Sundance: Bill Murray Makes Surprise Appearance In Park City
EXCLUSIVE: The biggest star at Sundance 2025 so far doesn’t even have a film at this year’s festival.
Bill Murray hit Park City this morning in an invite-only, low-key appearance on Main Street.
Of course, the Groundhog Day star being who he is, nothing about Murray’s sit-down with Elvis Mitchell at a Park City restaurant remained low-key for long. “I got to be careful because both of the directors are here,” Murray said when asked what he liked about two films he has in the hopper. “I was a local hire,” the Saturday Night Live vet added of his roles in two upcoming films, The Friend and The Phoenician Scheme.
“I have to confess I’ve been lazy,” Murray went on to say of his bent of late toward independent movies. “I eat what lands in my mouth,” he stated to big laughs from the audience.
Harking back to his early career out of the Chicago Second City improv world in the 1970s, the agentless Murray stated that he learned a lot from those “ahead of me in the troughs” to aim to not make “bad choices.”
Going for a quick laugh, Murray responded to a SNL-related question from Mitchell with a “that show’s never gonna work.”
“I’m all alone up here,” the Lost in Translation actor quipped with perfect timing to more laughs.
He gave high praise to Bill Hader. “I’m floored by him, he worked harder and was more prepared … He did things that were always trying to be creative, every single sketch, he showed a lot of range. His energy was always there. He never dipped, kept the ball bouncing.” While Hader has spoken about his stage fear when doing SNL, Murray said that he never had any jitters on the show. He was always over the moon to get a line or two, whether it was playing cop #2 or garbageman #2.
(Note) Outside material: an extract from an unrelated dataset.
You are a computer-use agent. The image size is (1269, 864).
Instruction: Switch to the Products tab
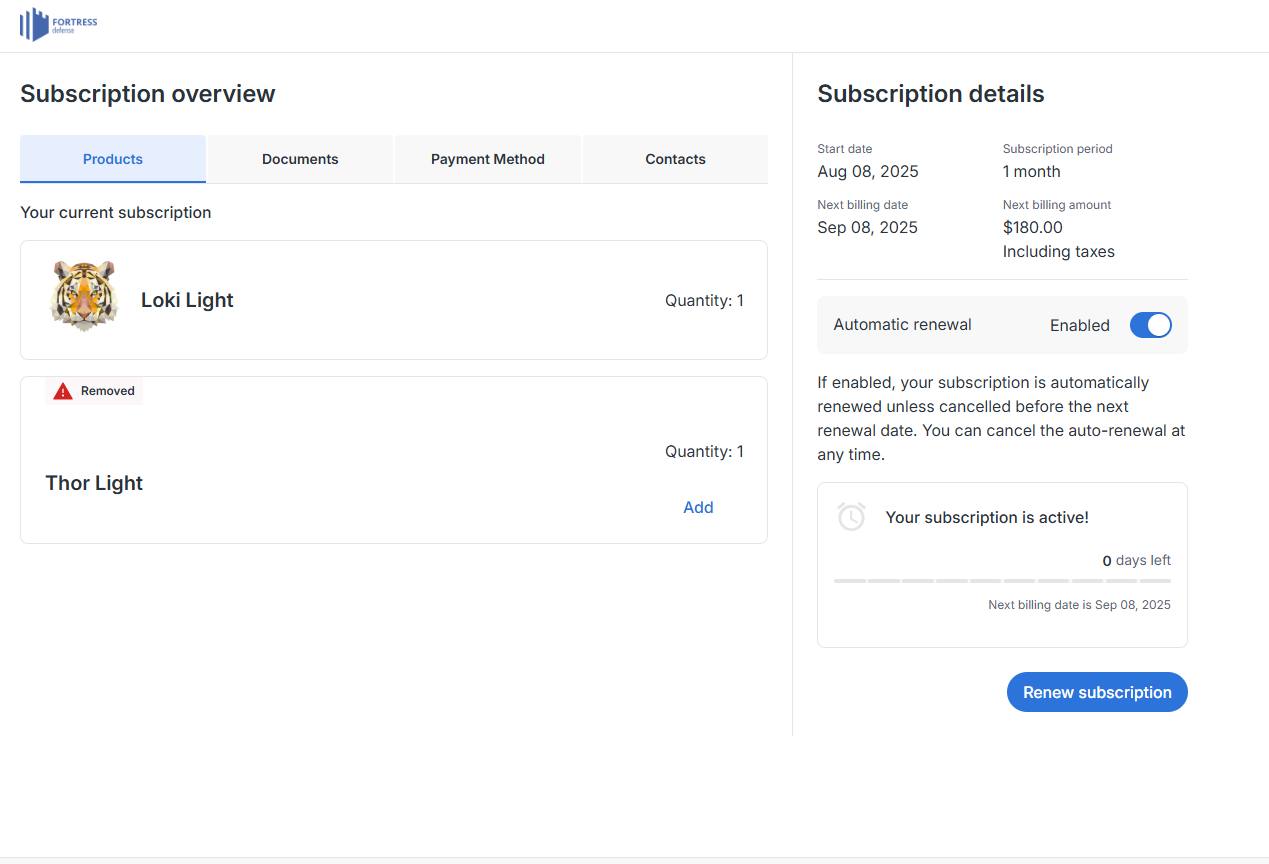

One of Murray’s favorite films in his canon? 1991’s What About Bob? “I didn’t see it for 15 years and when I watched it, I said, ‘Damn, that was funny.’”
“Extraordinary premise from Alvin Sargent: a patient who follows his doctor on vacation. That was money in the bank. Great thing to go to work every day,” he said.
It was Sargent who came up with the concept. Tom Shulman was responsible for rewrites, but Murray mentioned that he never did any. Murray would get pages back and say, “These are the same pages that were here weeks and weeks ago.” Shulman was busy getting paid a ton of money on the Sean Connery movie The Medicine Man.
Murray spoke about meeting Hunter S. Thompson, who challenged him to do an underwater escape act. Murray played Thompson in the 1980 movie Where the Buffalo Roam. “You think you can escape?” Thompson asked the comedic actor once. “Yeah, I think I could,” answered Murray. Just before he was lowered in the lawn chair, Murray opted to go in the lower end of the pool. “If you’re ever tied to a chair, and you jump in a pool, if you stand up, even if you’re six feet tall, you won’t stand at six feet.” Murray said that Thompson “was more than” an acid-tripping drunk.
Murray has been on a festival tour as of late. He was at Telluride for the world premiere of his movie The Friend, where he also introduced Jason Reitman’s Saturday Night. He was also with The Friend at Toronto. Bleecker Street has that movie, which is hitting theaters March 21.